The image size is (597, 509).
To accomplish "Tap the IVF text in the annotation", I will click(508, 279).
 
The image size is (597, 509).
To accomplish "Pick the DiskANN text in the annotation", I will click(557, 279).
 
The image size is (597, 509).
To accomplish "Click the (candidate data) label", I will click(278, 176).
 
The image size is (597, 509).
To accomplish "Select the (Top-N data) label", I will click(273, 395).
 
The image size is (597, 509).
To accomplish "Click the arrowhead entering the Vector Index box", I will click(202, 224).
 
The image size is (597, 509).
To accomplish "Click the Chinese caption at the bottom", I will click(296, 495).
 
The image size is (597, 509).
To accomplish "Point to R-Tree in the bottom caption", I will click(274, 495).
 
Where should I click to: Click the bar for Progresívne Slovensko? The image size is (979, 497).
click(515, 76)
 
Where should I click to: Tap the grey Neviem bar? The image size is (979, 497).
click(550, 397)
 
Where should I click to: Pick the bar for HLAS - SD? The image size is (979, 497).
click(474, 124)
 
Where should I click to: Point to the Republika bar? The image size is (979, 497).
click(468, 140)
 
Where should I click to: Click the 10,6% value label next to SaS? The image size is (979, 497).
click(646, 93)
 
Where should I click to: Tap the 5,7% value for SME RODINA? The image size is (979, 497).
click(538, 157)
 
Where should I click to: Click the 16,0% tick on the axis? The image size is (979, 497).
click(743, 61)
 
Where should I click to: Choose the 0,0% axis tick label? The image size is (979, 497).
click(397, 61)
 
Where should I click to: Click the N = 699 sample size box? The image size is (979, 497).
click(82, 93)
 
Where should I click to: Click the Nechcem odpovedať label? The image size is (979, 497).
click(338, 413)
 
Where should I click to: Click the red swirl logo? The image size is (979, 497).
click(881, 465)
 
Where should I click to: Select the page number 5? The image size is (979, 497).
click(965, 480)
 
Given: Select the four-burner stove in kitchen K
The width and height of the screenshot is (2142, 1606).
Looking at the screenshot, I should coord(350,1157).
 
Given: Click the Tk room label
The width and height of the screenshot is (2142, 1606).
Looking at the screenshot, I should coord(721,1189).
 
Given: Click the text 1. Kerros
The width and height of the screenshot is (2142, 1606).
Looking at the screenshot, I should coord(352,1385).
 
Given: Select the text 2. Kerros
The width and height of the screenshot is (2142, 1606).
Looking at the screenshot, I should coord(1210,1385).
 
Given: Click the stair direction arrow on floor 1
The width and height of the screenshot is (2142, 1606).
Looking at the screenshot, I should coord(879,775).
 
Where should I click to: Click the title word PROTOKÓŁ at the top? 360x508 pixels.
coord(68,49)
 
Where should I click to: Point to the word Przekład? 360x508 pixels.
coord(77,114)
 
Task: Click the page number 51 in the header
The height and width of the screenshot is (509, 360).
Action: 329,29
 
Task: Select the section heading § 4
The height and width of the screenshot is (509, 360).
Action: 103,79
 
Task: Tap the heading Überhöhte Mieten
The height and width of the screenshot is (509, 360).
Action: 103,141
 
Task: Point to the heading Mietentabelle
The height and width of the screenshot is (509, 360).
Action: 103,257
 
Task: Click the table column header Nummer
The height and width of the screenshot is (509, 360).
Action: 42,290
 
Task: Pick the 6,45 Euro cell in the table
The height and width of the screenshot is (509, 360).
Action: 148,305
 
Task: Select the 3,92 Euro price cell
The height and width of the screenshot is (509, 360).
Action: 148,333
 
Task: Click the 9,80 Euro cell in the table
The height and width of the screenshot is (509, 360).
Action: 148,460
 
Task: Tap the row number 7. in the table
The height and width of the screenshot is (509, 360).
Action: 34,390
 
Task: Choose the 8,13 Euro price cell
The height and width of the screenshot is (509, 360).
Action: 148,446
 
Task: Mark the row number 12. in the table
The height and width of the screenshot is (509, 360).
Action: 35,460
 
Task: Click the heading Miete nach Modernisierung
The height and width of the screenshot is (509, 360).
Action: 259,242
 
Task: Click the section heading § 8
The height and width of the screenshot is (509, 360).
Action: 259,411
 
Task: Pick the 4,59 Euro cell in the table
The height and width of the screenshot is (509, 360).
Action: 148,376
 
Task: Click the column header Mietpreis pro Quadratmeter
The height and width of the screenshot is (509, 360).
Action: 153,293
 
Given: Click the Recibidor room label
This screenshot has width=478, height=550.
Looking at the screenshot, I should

★ ★ ★ ★ ★ ★ ★

* REQUIREMENTS
Copy the lines verbatim, from the first line through the line that contains "click(538, 157)", including that line.

* EXERCISE SOLUTION
The image size is (597, 509).
To accomplish "Tap the IVF text in the annotation", I will click(508, 279).
 
The image size is (597, 509).
To accomplish "Pick the DiskANN text in the annotation", I will click(557, 279).
 
The image size is (597, 509).
To accomplish "Click the (candidate data) label", I will click(278, 176).
 
The image size is (597, 509).
To accomplish "Select the (Top-N data) label", I will click(273, 395).
 
The image size is (597, 509).
To accomplish "Click the arrowhead entering the Vector Index box", I will click(202, 224).
 
The image size is (597, 509).
To accomplish "Click the Chinese caption at the bottom", I will click(296, 495).
 
The image size is (597, 509).
To accomplish "Point to R-Tree in the bottom caption", I will click(274, 495).
 
Where should I click to: Click the bar for Progresívne Slovensko? The image size is (979, 497).
click(515, 76)
 
Where should I click to: Tap the grey Neviem bar? The image size is (979, 497).
click(550, 397)
 
Where should I click to: Pick the bar for HLAS - SD? The image size is (979, 497).
click(474, 124)
 
Where should I click to: Point to the Republika bar? The image size is (979, 497).
click(468, 140)
 
Where should I click to: Click the 10,6% value label next to SaS? The image size is (979, 497).
click(646, 93)
 
Where should I click to: Tap the 5,7% value for SME RODINA? The image size is (979, 497).
click(538, 157)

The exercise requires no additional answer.